··· EXERCISE INPUTS ···

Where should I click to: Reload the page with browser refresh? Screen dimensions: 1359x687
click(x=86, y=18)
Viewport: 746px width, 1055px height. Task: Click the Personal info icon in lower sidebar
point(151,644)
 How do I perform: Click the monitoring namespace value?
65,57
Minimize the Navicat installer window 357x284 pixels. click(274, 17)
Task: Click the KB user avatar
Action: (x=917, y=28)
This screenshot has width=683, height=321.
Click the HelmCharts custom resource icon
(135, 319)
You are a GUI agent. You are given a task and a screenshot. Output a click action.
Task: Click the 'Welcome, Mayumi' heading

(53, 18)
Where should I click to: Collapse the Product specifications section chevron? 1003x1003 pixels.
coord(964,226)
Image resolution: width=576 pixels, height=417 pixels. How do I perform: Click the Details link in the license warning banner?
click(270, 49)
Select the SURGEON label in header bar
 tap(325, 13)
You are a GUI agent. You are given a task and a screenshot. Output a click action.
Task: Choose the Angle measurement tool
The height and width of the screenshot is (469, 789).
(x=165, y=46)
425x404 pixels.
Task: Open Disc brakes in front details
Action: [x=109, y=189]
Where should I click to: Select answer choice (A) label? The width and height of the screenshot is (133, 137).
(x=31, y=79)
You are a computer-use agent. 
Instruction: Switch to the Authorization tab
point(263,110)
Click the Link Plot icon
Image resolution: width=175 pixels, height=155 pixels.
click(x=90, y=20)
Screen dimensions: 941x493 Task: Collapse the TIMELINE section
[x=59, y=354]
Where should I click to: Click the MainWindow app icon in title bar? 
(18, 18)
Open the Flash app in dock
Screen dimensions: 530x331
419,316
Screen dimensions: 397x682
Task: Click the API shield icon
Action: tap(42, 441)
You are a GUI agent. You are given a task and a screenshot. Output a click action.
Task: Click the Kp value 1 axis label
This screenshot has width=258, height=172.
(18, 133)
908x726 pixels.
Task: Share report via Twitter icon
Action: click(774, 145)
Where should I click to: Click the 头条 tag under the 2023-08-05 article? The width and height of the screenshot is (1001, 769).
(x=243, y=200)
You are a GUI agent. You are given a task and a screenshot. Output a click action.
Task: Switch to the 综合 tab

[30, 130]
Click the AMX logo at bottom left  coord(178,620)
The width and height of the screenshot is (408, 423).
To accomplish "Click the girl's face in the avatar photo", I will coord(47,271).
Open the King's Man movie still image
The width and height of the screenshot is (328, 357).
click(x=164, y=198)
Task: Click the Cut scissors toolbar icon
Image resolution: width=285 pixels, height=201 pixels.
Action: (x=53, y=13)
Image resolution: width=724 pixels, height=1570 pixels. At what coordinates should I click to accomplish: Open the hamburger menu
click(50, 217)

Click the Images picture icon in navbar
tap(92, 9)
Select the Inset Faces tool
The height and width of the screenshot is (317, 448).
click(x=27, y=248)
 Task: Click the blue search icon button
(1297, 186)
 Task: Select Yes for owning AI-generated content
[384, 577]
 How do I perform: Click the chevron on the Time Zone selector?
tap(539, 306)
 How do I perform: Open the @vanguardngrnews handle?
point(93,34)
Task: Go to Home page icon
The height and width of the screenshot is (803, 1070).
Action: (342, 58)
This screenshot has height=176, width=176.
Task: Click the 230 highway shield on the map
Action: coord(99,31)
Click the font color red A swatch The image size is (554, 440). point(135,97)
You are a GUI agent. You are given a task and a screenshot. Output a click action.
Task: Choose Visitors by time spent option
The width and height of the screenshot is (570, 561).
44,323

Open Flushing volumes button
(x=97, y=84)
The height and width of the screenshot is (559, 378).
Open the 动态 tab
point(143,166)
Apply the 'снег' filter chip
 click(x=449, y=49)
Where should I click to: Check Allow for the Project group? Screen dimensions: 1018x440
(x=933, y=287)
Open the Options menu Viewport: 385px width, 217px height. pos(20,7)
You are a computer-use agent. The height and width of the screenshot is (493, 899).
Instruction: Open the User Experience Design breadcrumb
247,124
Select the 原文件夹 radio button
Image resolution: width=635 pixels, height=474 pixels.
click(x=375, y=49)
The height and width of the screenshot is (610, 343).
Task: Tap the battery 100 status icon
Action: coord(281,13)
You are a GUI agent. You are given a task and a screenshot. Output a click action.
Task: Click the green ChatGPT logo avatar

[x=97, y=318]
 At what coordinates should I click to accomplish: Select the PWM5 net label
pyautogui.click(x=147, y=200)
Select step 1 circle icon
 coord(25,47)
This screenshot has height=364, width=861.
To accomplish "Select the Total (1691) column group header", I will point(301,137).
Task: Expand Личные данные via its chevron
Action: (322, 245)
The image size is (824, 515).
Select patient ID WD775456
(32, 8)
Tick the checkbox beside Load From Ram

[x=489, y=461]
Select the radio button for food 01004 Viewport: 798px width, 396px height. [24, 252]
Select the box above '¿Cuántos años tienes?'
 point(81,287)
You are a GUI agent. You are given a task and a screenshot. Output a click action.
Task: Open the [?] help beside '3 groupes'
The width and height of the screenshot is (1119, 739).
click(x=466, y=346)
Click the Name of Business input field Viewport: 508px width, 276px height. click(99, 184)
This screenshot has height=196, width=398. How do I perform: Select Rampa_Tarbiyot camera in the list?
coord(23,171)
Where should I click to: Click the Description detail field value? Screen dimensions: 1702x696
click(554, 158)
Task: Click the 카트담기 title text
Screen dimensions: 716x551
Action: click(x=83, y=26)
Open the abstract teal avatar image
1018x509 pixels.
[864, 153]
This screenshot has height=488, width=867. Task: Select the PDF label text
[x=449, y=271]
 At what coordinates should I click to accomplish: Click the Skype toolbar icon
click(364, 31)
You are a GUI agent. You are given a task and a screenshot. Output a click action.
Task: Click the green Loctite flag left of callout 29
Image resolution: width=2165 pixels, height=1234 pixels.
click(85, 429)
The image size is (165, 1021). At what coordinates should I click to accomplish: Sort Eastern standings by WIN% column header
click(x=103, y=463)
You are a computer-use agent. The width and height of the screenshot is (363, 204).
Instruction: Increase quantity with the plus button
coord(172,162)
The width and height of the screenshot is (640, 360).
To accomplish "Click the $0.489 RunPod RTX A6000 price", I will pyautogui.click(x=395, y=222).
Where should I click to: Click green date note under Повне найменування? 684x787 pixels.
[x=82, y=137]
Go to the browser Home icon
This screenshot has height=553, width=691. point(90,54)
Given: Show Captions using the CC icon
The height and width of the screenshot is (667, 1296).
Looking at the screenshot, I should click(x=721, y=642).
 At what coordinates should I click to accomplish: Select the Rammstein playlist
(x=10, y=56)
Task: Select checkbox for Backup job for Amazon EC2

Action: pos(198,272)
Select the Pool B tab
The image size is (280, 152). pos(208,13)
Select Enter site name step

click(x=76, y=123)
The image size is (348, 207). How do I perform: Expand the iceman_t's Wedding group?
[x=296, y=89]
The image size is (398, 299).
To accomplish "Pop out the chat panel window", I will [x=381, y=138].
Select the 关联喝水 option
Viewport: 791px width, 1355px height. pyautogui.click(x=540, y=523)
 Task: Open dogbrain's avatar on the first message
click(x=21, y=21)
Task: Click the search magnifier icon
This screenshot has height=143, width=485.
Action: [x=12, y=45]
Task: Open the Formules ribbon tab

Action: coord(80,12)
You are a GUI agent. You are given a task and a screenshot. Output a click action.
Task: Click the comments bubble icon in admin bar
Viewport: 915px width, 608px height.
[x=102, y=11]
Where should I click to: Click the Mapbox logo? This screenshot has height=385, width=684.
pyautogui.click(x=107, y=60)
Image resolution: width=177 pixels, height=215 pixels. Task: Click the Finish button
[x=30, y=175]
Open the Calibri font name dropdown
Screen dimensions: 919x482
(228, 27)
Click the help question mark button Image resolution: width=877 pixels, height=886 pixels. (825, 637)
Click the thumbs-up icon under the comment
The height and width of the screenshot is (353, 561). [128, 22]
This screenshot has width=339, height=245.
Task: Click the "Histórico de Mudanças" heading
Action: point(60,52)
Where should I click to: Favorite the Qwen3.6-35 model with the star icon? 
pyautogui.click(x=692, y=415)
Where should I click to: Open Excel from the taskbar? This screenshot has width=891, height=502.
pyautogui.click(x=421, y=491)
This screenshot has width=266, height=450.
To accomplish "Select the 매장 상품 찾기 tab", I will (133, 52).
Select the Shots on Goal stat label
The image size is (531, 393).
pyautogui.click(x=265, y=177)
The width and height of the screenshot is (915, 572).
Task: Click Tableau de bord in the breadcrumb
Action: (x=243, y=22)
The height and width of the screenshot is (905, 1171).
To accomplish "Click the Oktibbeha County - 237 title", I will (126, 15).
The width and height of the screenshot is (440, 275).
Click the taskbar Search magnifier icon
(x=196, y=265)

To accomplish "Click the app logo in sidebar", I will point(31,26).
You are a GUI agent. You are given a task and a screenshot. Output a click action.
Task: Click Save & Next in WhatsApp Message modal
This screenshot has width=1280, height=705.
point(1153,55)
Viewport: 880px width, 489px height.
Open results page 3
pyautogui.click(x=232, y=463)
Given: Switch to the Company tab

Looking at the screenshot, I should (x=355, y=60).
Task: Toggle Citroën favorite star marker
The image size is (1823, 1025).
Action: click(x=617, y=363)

···

[YOUR TASK] Keep only the lines from the one containing "Task: Click Save" through the final line of the records, and transcribe them exactly.

[ANSWER SPACE]
Task: Click Save & Next in WhatsApp Message modal
This screenshot has width=1280, height=705.
point(1153,55)
Viewport: 880px width, 489px height.
Open results page 3
pyautogui.click(x=232, y=463)
Given: Switch to the Company tab

Looking at the screenshot, I should (x=355, y=60).
Task: Toggle Citroën favorite star marker
The image size is (1823, 1025).
Action: click(x=617, y=363)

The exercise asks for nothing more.